**TASKS FOR THIS EXERCISE**
**A)** Translate this sentence from the lawyer profile into Spanish: "Kiri was previously seconded to a large Japanese company to work with their in-house department on printing technologies."
**B)** Reproduce the part of the lawyer profile that opens with the words containing "Kiri prepares and" and closes with "and consumer goods.", switching "consumer goods" to "household products".

**PROVIDED PASSAGE**
====

Overview

Kiri Lee Sharon is a partner and intellectual property lawyer with Foley & Lardner LLP.

Kiri counsels clients on intellectual property matters, including patent prosecution, defense of infringement allegations, patent validity, due diligence investigations, enforcement, freedom to operate, and litigation. She is a member of the firm’s Mechanical & Electromechanical Technologies and Electronics Practices and Patent Office Trials Group. She has significant experience with U.S. Patent Office proceedings including ex parte appeals and reissues.

Kiri prepares and prosecutes utility patent applications across a broad range of electromechanical and materials technology areas, including medical devices, automotive systems, and control systems engineering. She has additional experience with printers, battery packaging, anti-counterfeit devices, semiconductor packaging, optics, microscopy, and industrial textiles.

Kiri also has an active design patent practice, including counseling and preparing design patent applications for mobile devices, printing technologies, and consumer goods.

Kiri was previously seconded to a large Japanese company to work with their in-house department on printing technologies.

During law school, Kiri was a judicial intern for the Honorable Henry H. Kennedy, Jr. of the United States District Court for the District of Columbia.

Prior to joining Foley, Kiri worked as a systems engineer for a large multinational defense corporation, where she performed systems integration. 

Kiri also worked as an undergraduate research fellow at the National Institute of Standards and Technology, where she investigated curing of inorganic compositions.

Education

Kiri earned her law degree from The George Washington University Law School, where she was a member of the American Intellectual Property Law Association Quarterly Journal. She graduated from the University of Maryland with her M.S. and B.S. in mechanical engineering and a B.A. in history.

Admissions

Kiri is admitted to practice in Maryland and the District of Columbia and before the U.S. Patent and Trademark Office.

====

**GIVEN INFORMATION**
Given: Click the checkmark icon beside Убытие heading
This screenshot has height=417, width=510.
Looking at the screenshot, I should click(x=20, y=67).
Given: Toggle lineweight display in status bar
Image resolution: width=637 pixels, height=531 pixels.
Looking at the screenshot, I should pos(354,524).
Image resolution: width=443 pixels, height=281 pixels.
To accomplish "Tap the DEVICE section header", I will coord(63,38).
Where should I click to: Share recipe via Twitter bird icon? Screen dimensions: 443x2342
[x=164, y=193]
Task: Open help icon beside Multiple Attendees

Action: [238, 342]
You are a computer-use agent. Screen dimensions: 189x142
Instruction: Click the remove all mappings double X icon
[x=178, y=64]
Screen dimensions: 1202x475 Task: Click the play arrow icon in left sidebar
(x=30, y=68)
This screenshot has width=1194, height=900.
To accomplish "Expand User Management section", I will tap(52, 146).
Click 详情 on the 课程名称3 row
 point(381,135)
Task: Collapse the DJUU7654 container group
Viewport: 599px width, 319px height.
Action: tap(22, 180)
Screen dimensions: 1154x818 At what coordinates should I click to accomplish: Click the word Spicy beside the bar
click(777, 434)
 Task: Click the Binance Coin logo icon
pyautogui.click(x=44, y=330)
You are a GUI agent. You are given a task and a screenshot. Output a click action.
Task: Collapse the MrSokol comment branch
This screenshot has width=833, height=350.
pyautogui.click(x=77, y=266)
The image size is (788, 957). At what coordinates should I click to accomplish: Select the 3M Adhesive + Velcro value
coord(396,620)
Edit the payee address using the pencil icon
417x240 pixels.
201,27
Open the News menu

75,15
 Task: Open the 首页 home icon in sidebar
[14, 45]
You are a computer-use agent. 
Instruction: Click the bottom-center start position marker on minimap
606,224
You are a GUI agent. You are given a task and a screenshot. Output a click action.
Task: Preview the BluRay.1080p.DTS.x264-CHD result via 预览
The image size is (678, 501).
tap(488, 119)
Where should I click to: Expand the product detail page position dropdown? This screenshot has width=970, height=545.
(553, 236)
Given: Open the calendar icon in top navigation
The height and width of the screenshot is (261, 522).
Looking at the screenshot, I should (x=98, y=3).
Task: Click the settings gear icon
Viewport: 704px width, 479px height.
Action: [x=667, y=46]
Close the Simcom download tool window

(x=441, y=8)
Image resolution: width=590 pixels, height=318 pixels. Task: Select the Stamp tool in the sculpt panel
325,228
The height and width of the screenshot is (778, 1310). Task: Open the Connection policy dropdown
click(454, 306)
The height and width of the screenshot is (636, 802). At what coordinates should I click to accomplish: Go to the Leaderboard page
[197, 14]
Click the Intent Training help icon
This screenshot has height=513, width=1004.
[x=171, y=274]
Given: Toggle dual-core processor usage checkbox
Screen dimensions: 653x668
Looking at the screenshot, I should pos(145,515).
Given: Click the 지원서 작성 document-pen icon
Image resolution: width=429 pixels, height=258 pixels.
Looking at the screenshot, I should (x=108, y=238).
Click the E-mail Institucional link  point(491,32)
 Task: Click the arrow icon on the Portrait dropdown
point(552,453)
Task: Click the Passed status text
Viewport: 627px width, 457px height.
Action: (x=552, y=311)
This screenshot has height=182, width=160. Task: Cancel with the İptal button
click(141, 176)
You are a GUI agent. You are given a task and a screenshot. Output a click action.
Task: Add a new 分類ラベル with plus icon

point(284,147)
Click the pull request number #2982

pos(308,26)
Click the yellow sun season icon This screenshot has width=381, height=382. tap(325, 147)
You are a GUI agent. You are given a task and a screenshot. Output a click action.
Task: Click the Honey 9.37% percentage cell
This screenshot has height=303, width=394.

====

**OUTPUTS IN ORDER**
**A)** Anteriormente, Kiri estuvo destinada en comisión de servicios en una gran empresa japonesa para trabajar con su departamento interno en tecnologías de impresión.

**B)**
Kiri prepares and prosecutes utility patent applications across a broad range of electromechanical and materials technology areas, including medical devices, automotive systems, and control systems engineering. She has additional experience with printers, battery packaging, anti-counterfeit devices, semiconductor packaging, optics, microscopy, and industrial textiles.

Kiri also has an active design patent practice, including counseling and preparing design patent applications for mobile devices, printing technologies, and household products.